Lincoln, genau, der amerikanischer Präsident Abraham Lincoln, ist eine der Hauptfiguren des Romans Lincoln im Bardo von George Saunders. Eine weitere ist sein Sohn Willie, der mit nur elf Jahren im Jahr 1862 verstarb. Basierend auf einer Zeitungsmeldung, nach der der trauernde Präsident nachts den Friedhof aufsuchte, um seinen Sohn noch einmal in den Armen zu halten, baut George Saunders eine ungewöhnliche Story auf. 

Nach seinem Tod befindet sich Willie in einem Zwischenreich, bei den Tibetern Bardo genannt, und "geistert" über eben jenen Friedhof. Bei ihm sind hunderte anderer skurriler Gestalten, die sich aus den unterschiedlichsten Gründen noch nicht von der hiesigen Welt verabschieden wollen.
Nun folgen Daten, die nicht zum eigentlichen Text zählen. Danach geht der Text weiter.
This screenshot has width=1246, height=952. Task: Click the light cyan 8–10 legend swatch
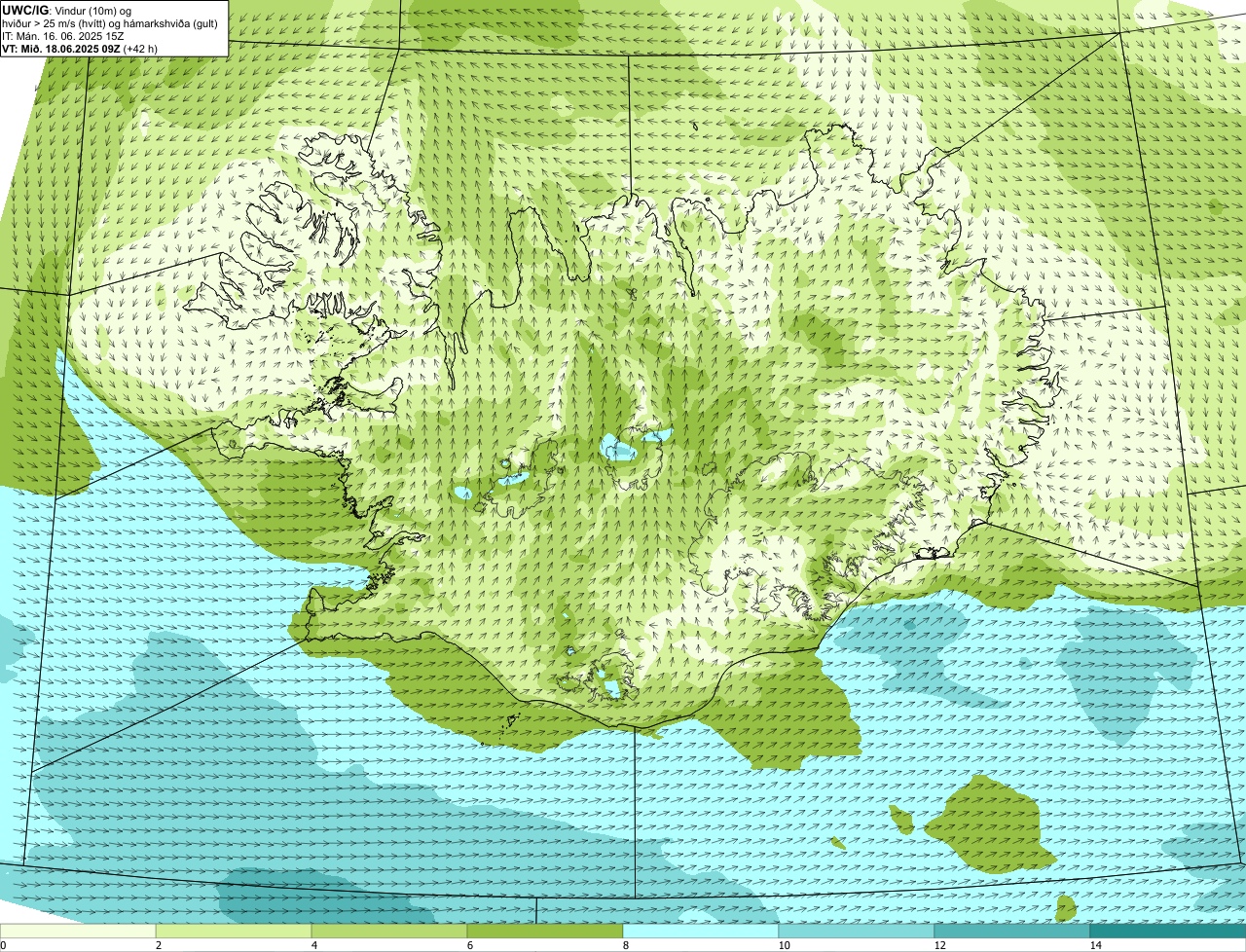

Sie alle kommen mit ihren vielfältigen Stimmen zu Wort, einige nur kurz, andere öfter und erzählender. An verschiedenen Stellen werden auch die Geschehnisse in der realen Welt wiedergegeben, Saunders nutzt historische Quellen - Briefe, Erinnerungen, Zeitungsberichte... - und fügt fiktive hinzu, um die Situation von Lincoln und seiner Frau zu schildern und in den historischen Kontext des Civil War einzuordnen. So werden Fiktion und Realität, Geschichtliches und persönliches Schicksal intensiv miteinander verwoben. 

Das Leseerlebnis bei diesem Roman ist schon ein besonderes: Man treibt durch die zahlreichen Stimmen und Quellen, wird von einem gefühlsintensiven Moment in den nächsten geworfen. Einige der Bruchstücke fügen sich zwar zu einer Chronologie zusammen, aber das Lesen ist mehr Gefühl als Plot. Ich kann gut verstehen, dass man das Buch entweder faszinierend oder grundweg nervtötend finden muss. Lässt man sich darauf ein, so ergeben sich möglicherweise einige Fragen nach dem Sinn des Lebens, der Liebe und des Todes... Es ist absolut nachvollziehbar, dass dieses ungewöhnliche Werk den Booker Prize (2017) gewonnen hat und ich bin froh, es gelesen zu haben. 

George Saunders, Lincoln im Bardo. Luchterhand, München 2017.